Securing a Strong Personal-Jurisdiction Record
- Use a written waiver that states the party received the suit papers.
- Include language that the party is entering an appearance for all purposes.
- Include language that the waiver has the same force and effect as issuance and service of citation as provided by law.
- Preserve the signed waiver in the clerk’s record.
- If the opposing party appears and participates, evaluate whether that conduct constitutes a general appearance.
Challenging a Claimed Defect in Waiver or Service
- Compare the text of the signed waiver to the party’s later testimony.
- Focus on whether the record shows the party was prevented from reading the document before signing.
- Evaluate whether the record contains evidence of interference with the party’s free will or judgment.
- Do not assume a service complaint remains dispositive if the party later appeared generally.
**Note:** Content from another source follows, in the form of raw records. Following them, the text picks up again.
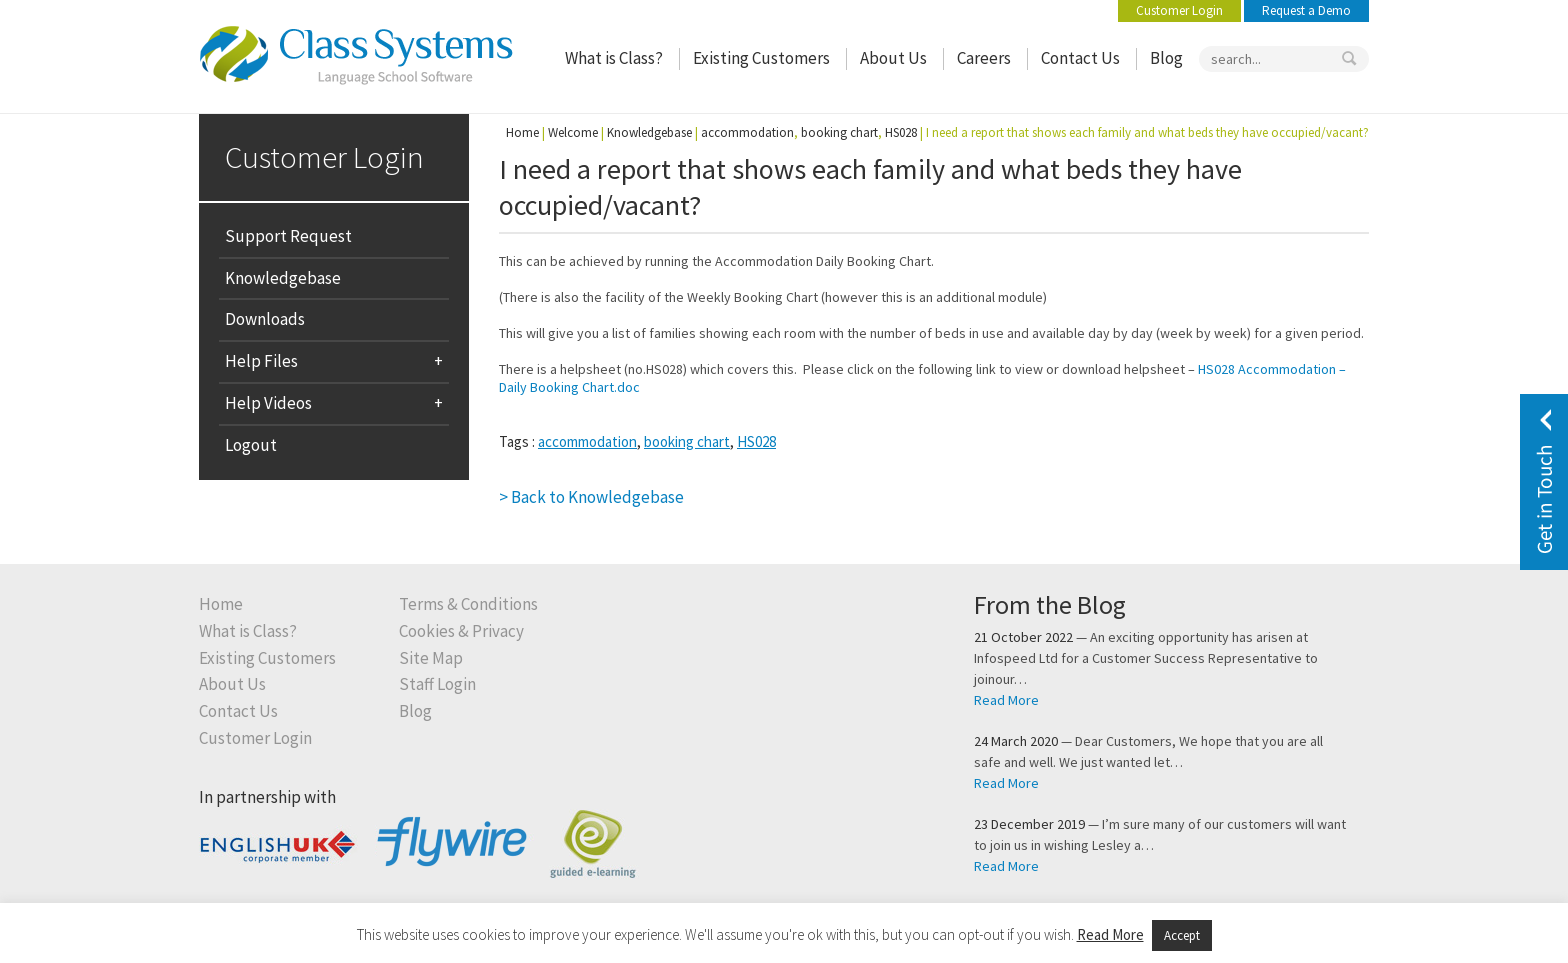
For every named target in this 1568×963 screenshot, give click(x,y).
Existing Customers (761, 58)
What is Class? (614, 58)
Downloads (265, 319)
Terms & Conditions (468, 604)
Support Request (288, 236)
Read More (1006, 700)
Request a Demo (1306, 10)
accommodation (587, 441)
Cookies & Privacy (461, 631)
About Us (893, 58)
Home (522, 132)
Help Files (261, 361)
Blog (1166, 58)
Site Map (431, 658)
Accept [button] (1182, 935)
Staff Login (437, 684)
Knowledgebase (283, 278)
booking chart (687, 441)
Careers (984, 58)
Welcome (573, 132)
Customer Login (1179, 10)
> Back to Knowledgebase (591, 497)
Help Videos (268, 403)
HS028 (756, 441)
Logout (251, 445)
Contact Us (1080, 58)
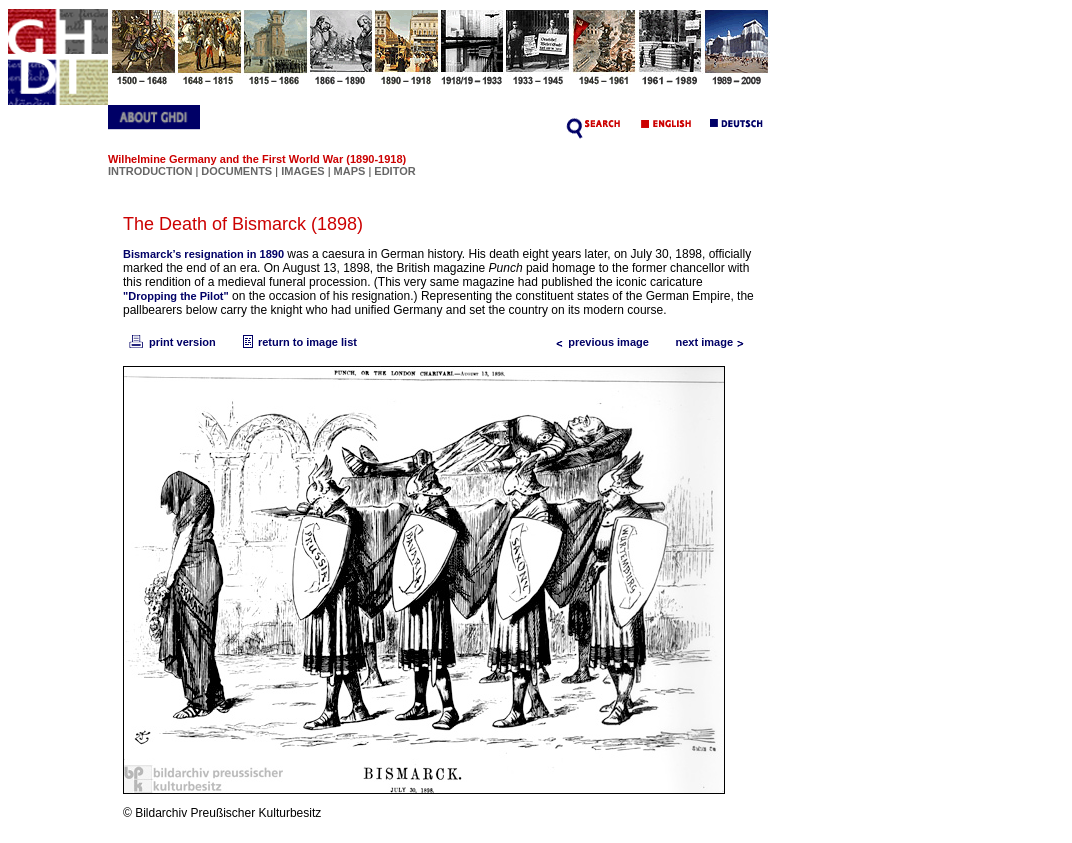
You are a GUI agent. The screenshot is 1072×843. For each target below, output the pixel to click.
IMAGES (302, 171)
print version (171, 342)
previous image (598, 342)
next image (714, 342)
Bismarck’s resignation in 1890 (203, 254)
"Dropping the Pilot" (176, 296)
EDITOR (394, 171)
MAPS (350, 171)
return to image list (297, 342)
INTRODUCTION (150, 171)
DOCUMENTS (236, 171)
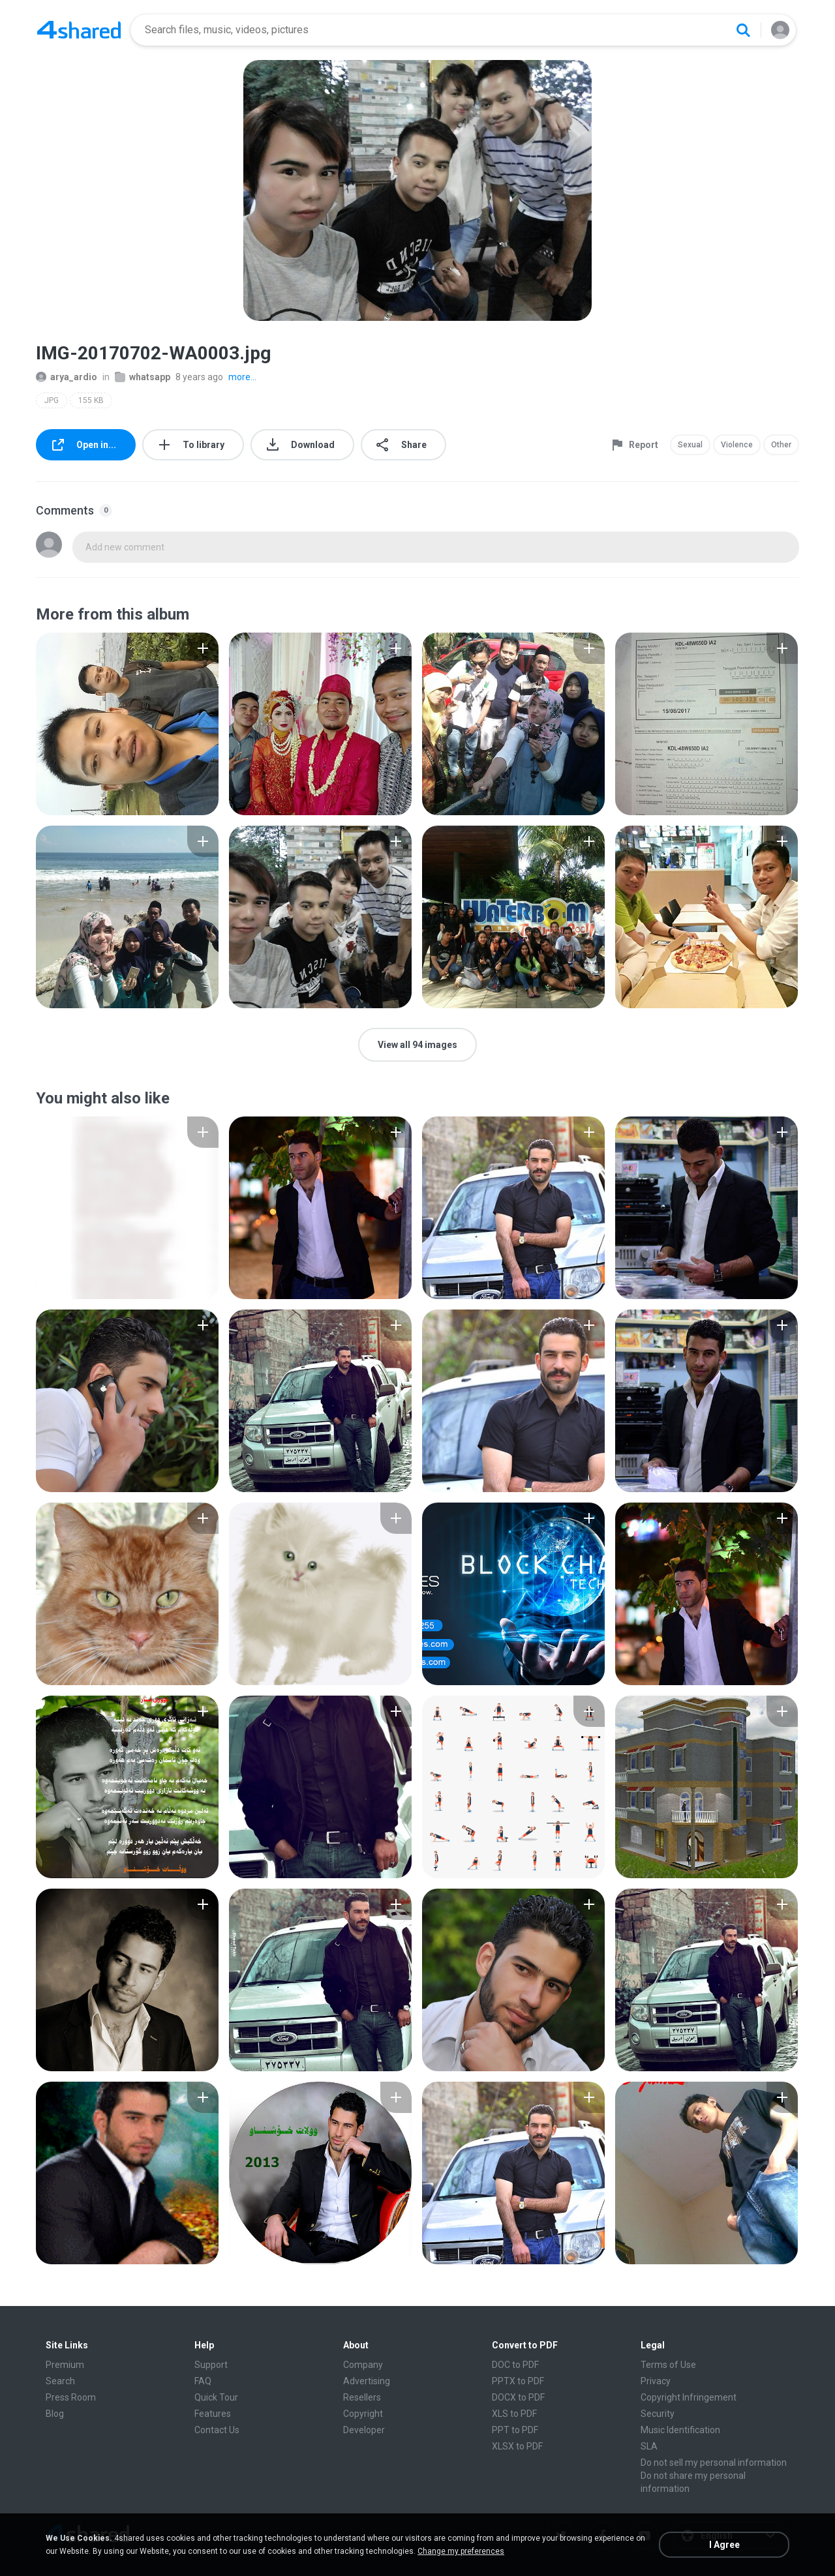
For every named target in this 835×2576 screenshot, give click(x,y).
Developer (364, 2430)
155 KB (91, 400)
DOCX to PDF (518, 2397)
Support (211, 2364)
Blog (55, 2413)
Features (212, 2413)
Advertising (366, 2381)
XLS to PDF (514, 2413)
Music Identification (680, 2430)
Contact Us (216, 2430)
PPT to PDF (515, 2430)
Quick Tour (216, 2397)
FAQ (202, 2381)
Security (658, 2413)
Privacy (656, 2381)
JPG (51, 400)
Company (363, 2364)
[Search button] (743, 30)
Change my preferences (461, 2551)
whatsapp (142, 377)
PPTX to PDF (518, 2381)
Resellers (362, 2397)
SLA (649, 2446)
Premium (65, 2364)
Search (60, 2381)
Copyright (363, 2413)
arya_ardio (66, 377)
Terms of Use (668, 2364)
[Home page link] (79, 30)
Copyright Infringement (688, 2397)
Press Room (71, 2397)
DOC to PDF (515, 2364)
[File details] (127, 724)
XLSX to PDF (517, 2446)
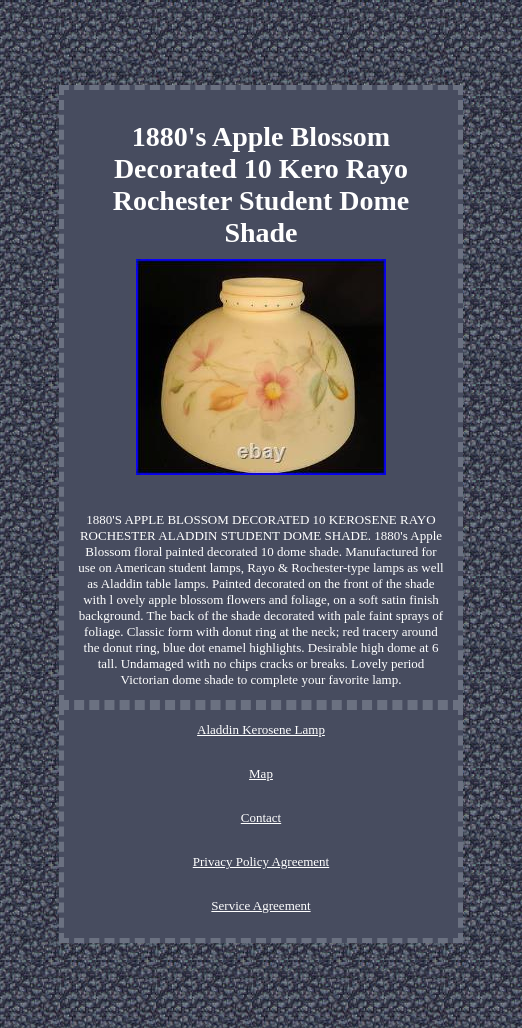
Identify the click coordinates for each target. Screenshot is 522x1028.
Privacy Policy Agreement (261, 861)
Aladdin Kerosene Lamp (261, 729)
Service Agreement (260, 905)
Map (261, 773)
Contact (261, 817)
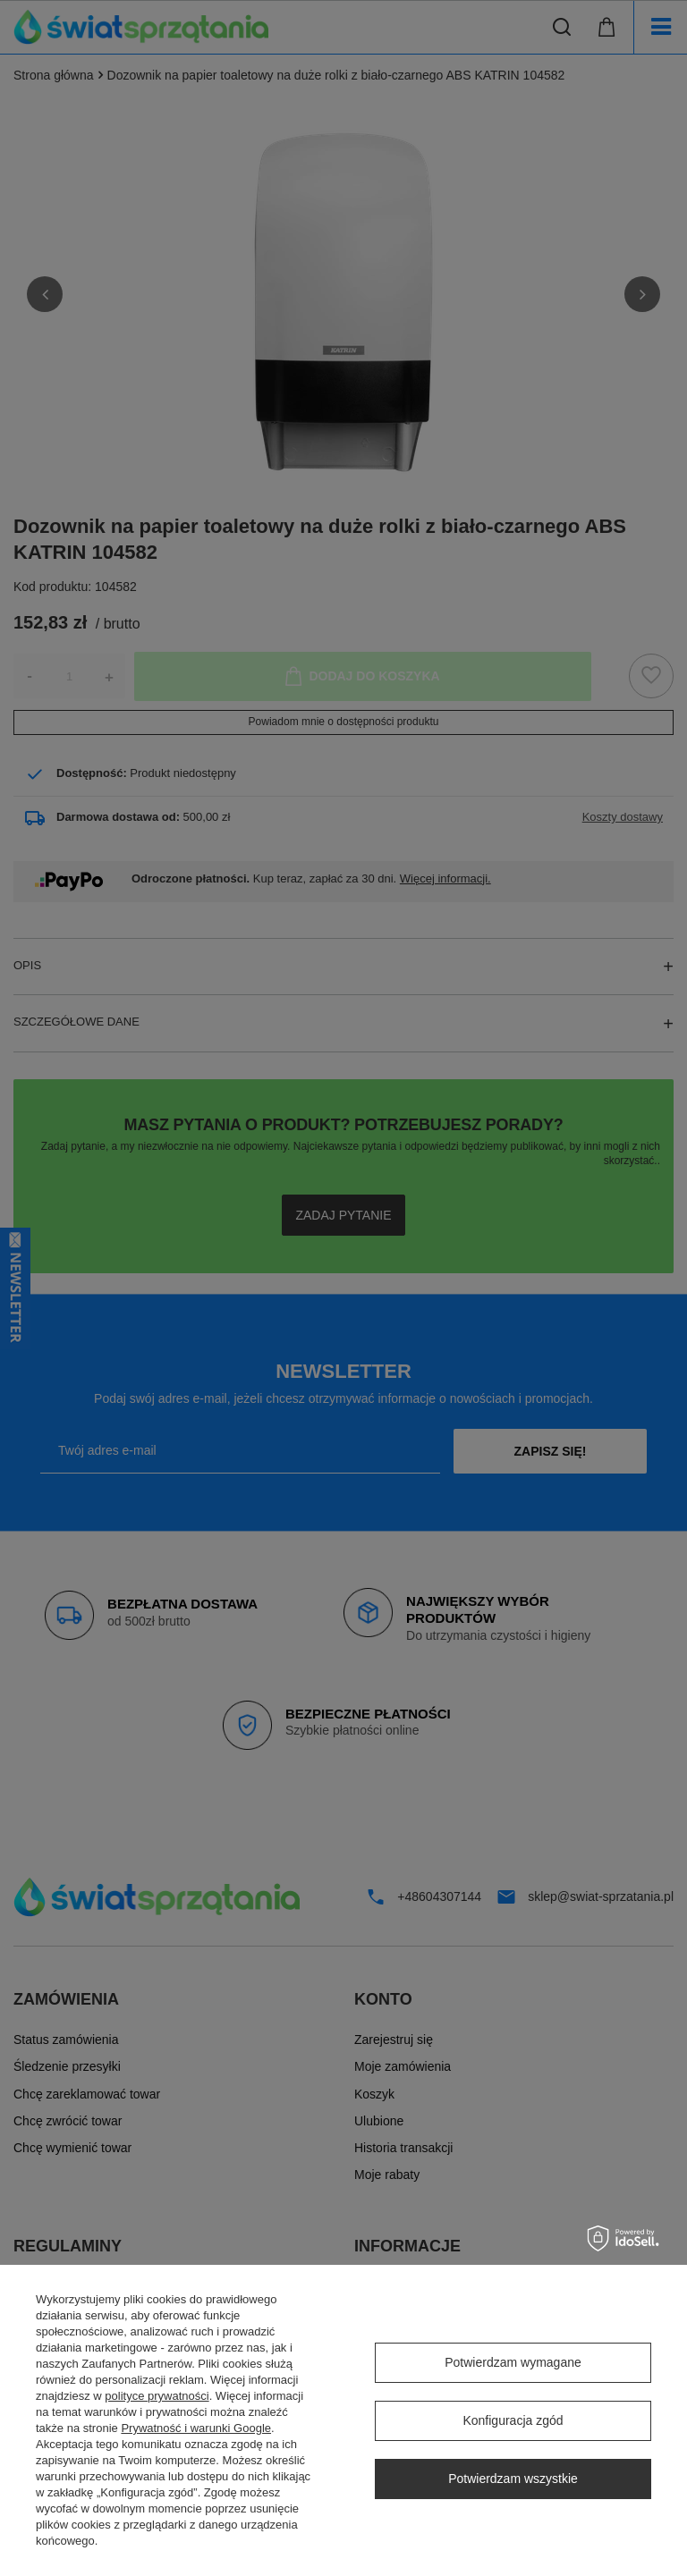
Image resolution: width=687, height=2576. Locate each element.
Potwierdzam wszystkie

- Address both waiver and general appearance as independent bases for personal jurisdiction.
Avoiding the Non-Prevailing Party’s Procedural Problems
- Do not sign a waiver without reviewing its language and legal effect.
- If personal jurisdiction is contested, analyze whether earlier filings or appearances may undermine that challenge.
- Preserve objections in a way consistent with Texas appearance rules.
- Be prepared to address the appellate authority recognizing UIFSA initial-support suits when the foreign decree ordered no support.
- At de novo review, decide strategically whether to proceed on the merits after adverse jurisdictional rulings.
Citation
In the Interest of X.H.Q., a Child, No. 05-25-00729-CV, 2026 WL ___ (Tex. App.—Dallas June 17, 2026, no pet.) (mem. op.).